Eating Out

Though Prague is better known for its beauty and history than its restaurant scene, visitors will be surprised by the quality of cuisine on offer. Foodies should begin their trip at a gastro-pub, where hearty roast meat dishes complement the country's renowned beer. The most common meat is pork, as it pairs perfectly with an ice-cold Pilsner Urquell. Knedliky (boilee, sliced dumplings) are a common accompaniment to meals.

Travellers with a sweet tooth can sample the many pastries in Prague, such as Kolache, a type of yeast pastry filled with anything from fruits to cheeses, or poppy seed doughnuts, and many street vendors selling local Czech-style hot dogs and mulled wine.

International options range from Indian to Indonesian and Uruguayan cuisine. The most popular dining areas in the city are the Stare Mesto (Old Town), Nove Mesto (New Town) and Vinohrady, and it is customary to tip waiters 10 to 15 percent, though some restaurants in popular tourist areas will add a gratuity.


While shopping in Prague isn't quite on a par with some other top cities in Europe, many shopping malls have popped up in recent years, offering an ever-wider selection of products. The growing competition has led to better prices for customers, making shopping in Prague refreshingly budget friendly by European standards.

The main shopping area in Prague extends from Wenceslas Square, past Na Prikope and into Republic Square. The Parizska area has some international fashion brand boutiques, while Mala Strana and the Old Town Square are home to small shops and art galleries. The Old Town Square also has a permanent market selling arts, crafts and souvenirs. Much of what visitors will find on the thoroughfare between Charles Bridge and Old Town Square is mass-produced and overpriced, though the souvenir shopping along this stretch is fun. There are several shopping malls in Prague, including the upscale Palladium in the centre of the city; Metropole Zlicin, which has cinemas and fast-food eateries near the bus station; and the huge OC Novy Smichov.

Local products include crystal ware and accessories, puppets, hand-painted eggs, wooden toys, folk art and memorabilia from the communist era (army surplus hats, knives and badges). Many artists sell pen-and-ink drawings on the street and, of course, visitors will find many Prague souvenirs bearing the face of native son and renowned author, Franz Kafka. Locally mined Czech garnets are also popular, but shoppers should make sure they get a certificate of authenticity, as it can be hard to identify fakes. Travellers will find Czech craft beer and cider shops in the alternative neighbourhood, Žižkov.

Most shops are open from 9am to 7pm, with some large supermarkets staying open till 10pm or even 24 hours a day. Shops in the city centre and tourist destinations are generally open on weekends. Some sales tax refunds are available to non-EU citizens.

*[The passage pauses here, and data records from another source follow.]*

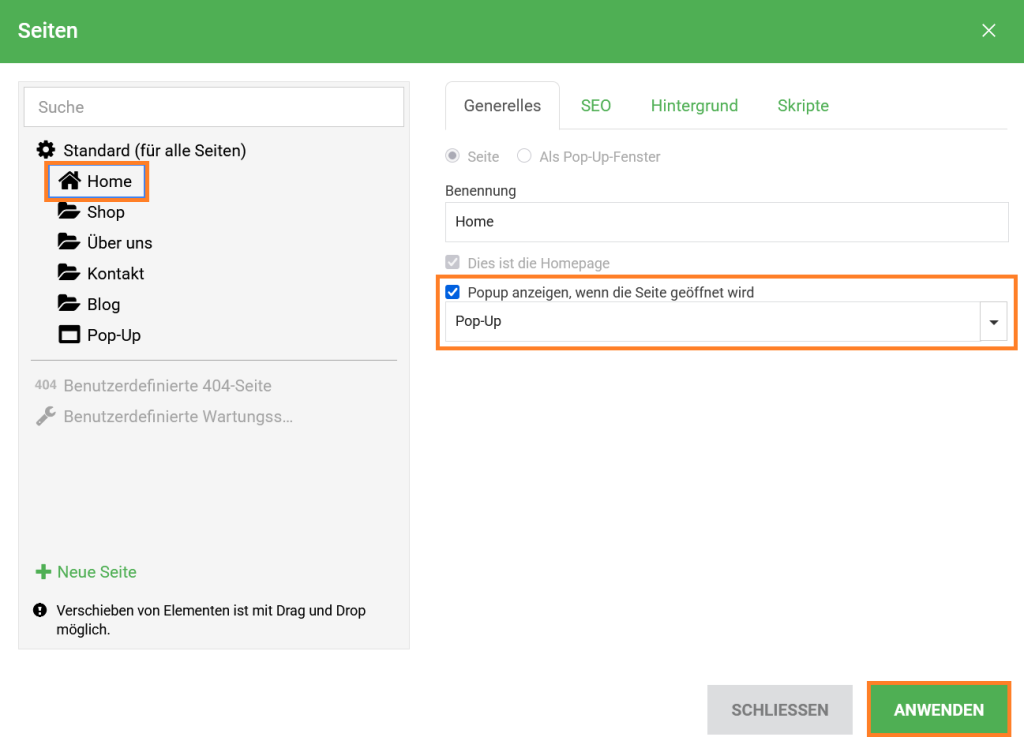Image resolution: width=1024 pixels, height=752 pixels.
Task: Click the house icon for Home page
Action: coord(69,181)

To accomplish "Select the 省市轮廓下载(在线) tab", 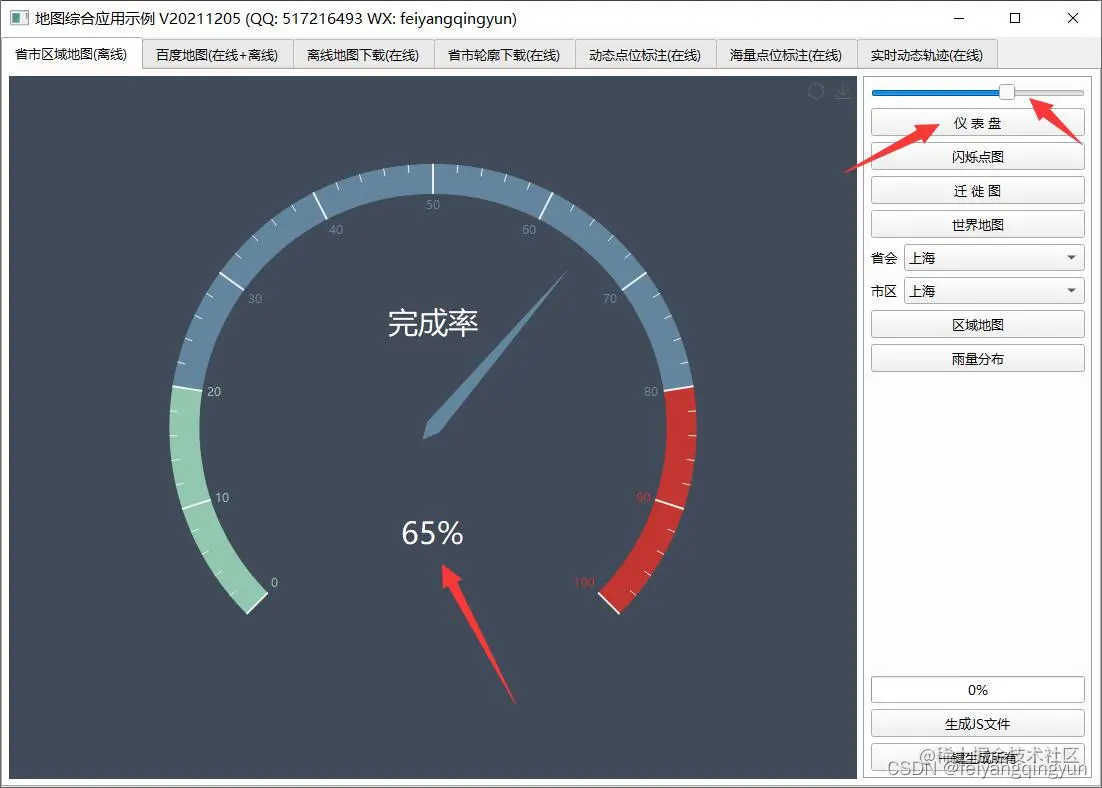I will pos(505,55).
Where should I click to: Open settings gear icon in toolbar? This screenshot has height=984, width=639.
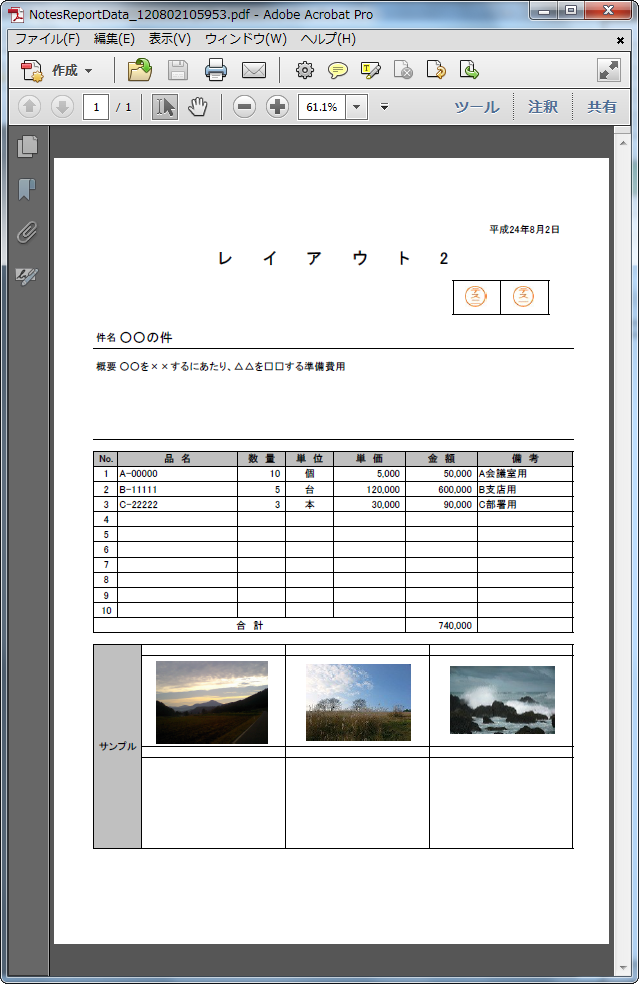tap(305, 70)
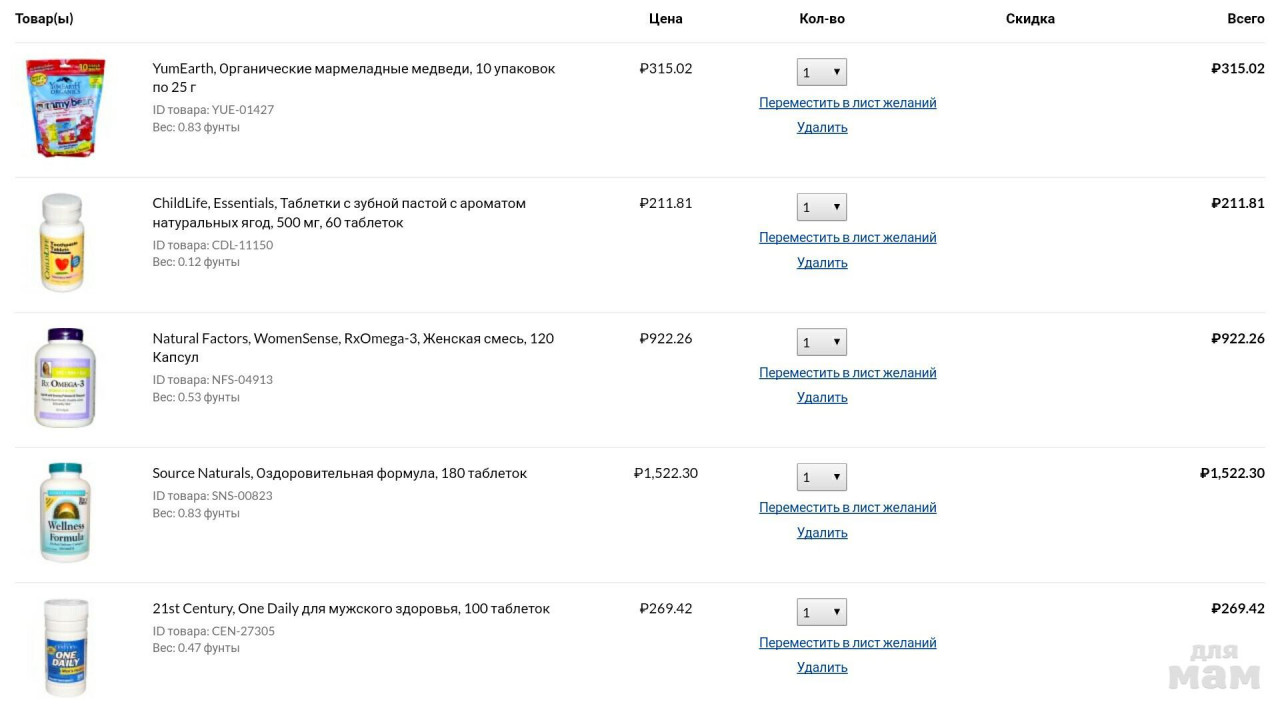This screenshot has width=1280, height=708.
Task: Expand quantity selector for ChildLife tablets
Action: [822, 207]
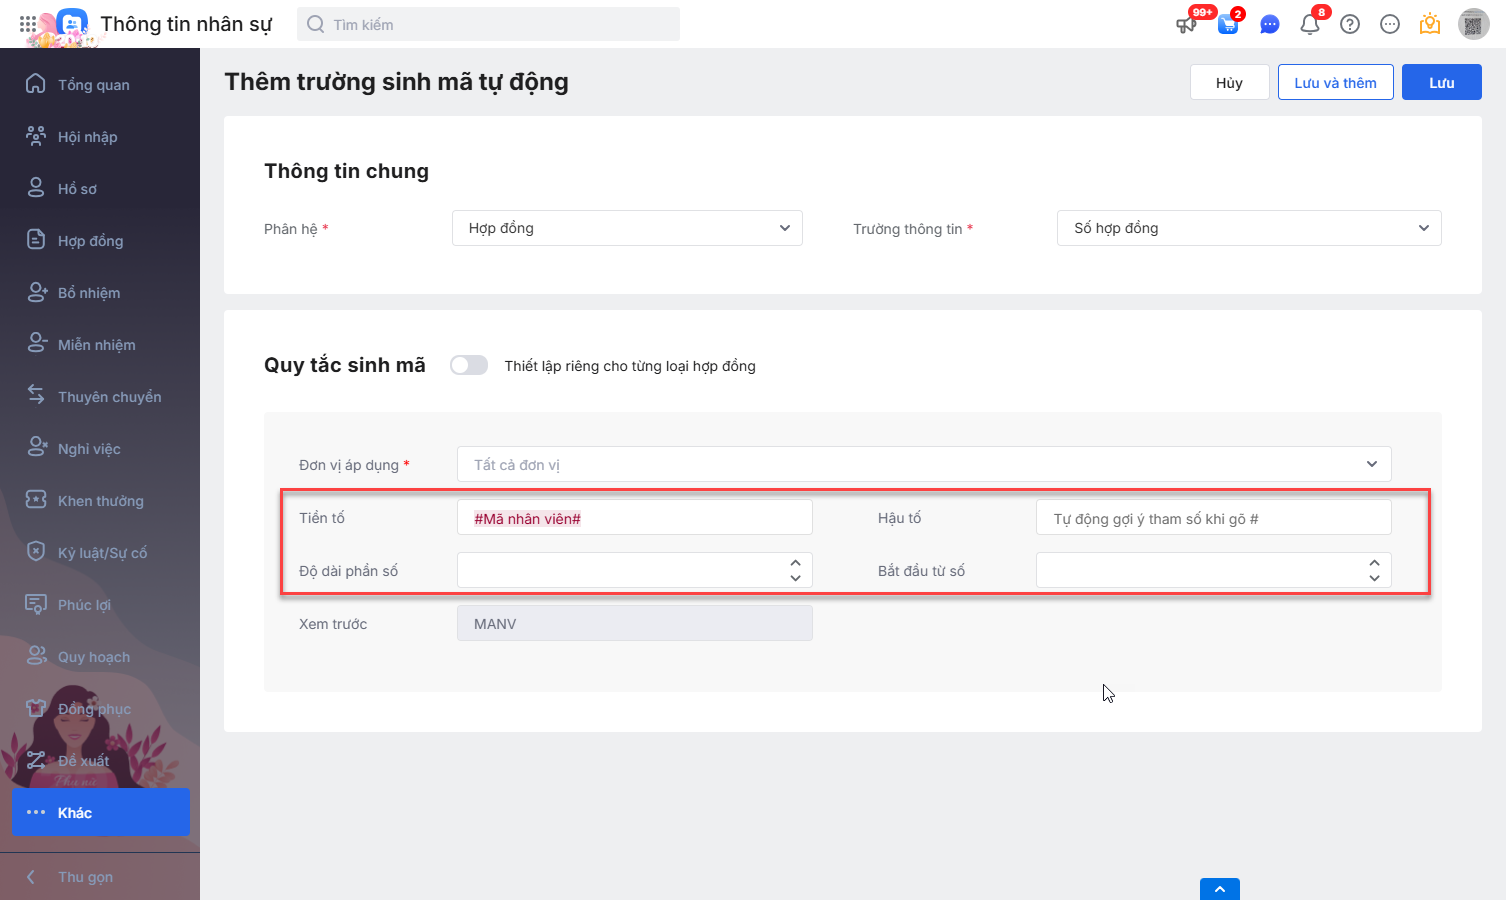Viewport: 1506px width, 900px height.
Task: Click the user avatar in the header
Action: pyautogui.click(x=1473, y=25)
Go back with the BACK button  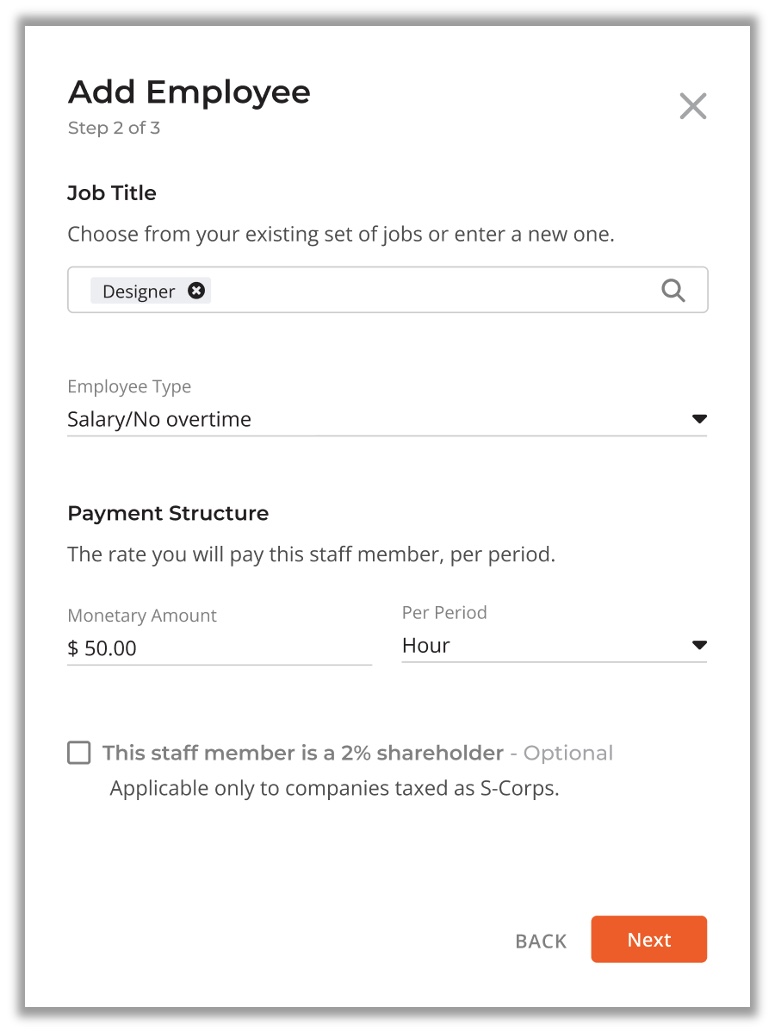540,941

Prague's nightlife offers something for everyone, from casual pubs and bars to sophisticated lounges, live music venues and famous dance clubs. The capital's most popular nightclubs are situated right in the heart of Old Town.

Visitors should note that the custom in Prague is to share tables with strangers if things get crowded. Tourists can also go on organised pub crawls that start each night around 9pm, with partygoers meeting at landmarks such as the clock tower, and other central venues around Prague. The city has also become a popular European stag- and hen-party destination, further fuelling the already lively club and bar scene. Generally speaking, dance clubs in Prague charge admission fees on Thursdays, Fridays and Saturdays, but are usually free between Sunday and Wednesday.

For a more relaxed evening, the National Marionette Theatre is renowned for performances of Mozart operas, and classical music lovers will enjoy attending other top-class venues and experiencing wonderful performances. If their passion for classical runs especially deep, they should ensure that they visit Prague during the Prague Spring International Music Festival, or its counterpart in autumn, when the city comes alive with world-class classical-music performances.